Le contrôle du crime organisé, condition sine qua non de l'autonomie
Indépendamment du processus de négociation autour d'une possible évolution institutionnelle de la Corse vers un statut d'autonomie, "la Corse fait partie intégrante du territoire de la République, tranche le ministre.

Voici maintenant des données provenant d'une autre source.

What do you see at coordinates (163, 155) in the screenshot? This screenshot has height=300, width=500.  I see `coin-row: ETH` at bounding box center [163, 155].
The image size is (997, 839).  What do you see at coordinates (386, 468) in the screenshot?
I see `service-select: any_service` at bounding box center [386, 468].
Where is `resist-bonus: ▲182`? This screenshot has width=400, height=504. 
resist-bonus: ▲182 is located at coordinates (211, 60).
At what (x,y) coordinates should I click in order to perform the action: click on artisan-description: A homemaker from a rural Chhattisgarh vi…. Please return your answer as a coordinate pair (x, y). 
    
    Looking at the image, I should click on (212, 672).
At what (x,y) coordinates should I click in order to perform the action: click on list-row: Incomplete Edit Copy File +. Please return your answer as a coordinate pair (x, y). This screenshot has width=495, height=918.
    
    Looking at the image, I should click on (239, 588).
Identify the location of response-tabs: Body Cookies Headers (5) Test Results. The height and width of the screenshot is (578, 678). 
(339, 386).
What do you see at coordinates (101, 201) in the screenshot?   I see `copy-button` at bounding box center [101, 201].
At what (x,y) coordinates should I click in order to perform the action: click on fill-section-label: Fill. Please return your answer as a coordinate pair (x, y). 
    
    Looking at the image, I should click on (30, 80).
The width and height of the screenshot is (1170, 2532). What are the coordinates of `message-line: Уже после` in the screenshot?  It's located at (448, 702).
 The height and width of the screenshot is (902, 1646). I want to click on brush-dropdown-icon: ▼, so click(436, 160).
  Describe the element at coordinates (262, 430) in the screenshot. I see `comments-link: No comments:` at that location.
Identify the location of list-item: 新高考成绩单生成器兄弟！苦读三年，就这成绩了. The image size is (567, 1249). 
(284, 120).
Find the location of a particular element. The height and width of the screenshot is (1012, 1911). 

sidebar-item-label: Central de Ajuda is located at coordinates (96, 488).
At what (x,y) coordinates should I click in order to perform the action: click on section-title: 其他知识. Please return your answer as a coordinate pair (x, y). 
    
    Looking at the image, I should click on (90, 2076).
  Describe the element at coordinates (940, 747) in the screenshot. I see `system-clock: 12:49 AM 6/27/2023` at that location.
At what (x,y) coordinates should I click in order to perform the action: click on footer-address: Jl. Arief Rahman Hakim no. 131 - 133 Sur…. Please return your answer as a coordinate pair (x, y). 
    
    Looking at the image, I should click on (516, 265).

Et le banditisme, la criminalité, le trafic de stupéfiants, doivent être combattus fermement."
Impossible d'imaginer une quelconque autonomie de l'île si celle-ci se traduisait par une augmentation de la criminalité organisée, renchérit le ministre. "Nous ne pouvons pas construire une éventuelle évolution institutionnelle si nous n'avons pas les freins ou les contrôles renforcés de l'Etat, ce qui donnerait demain au banditisme un accès à de nouvelles compétences : on pense évidemment aux déchets, à l'autonomie énergétique, à l'accès au logement... Tout ce qui dépend d'une collectivité autonome."
S'il devait y avoir une proposition d'évolution institutionnelle, il est évident que cela ne touchera pas les services régaliens de l'Etat : ni la justice, ni la police ne seraient donnés aux pouvoirs locaux.
Gérald Darmanin, ministre de l'Intérieur
Ainsi, il le répète, si, au fil des discussions dans les prochains mois entre Paris et la Corse, "il devait y avoir une proposition d'évolution institutionnelle, il est évident que cela ne touchera pas les services régaliens de l'Etat : ni la justice, ni la police ne seraient donnés aux pouvoirs locaux. Eux-mêmes ne le demandent pas."
Gérald Darmanin promet par avance la tenue de points d'étape et de nouveaux rendez-vous d'échange sur la lutte contre la criminalité organisée lors de ses futurs déplacements en Corse. La prochaine visite devrait à priori se tenir en septembre.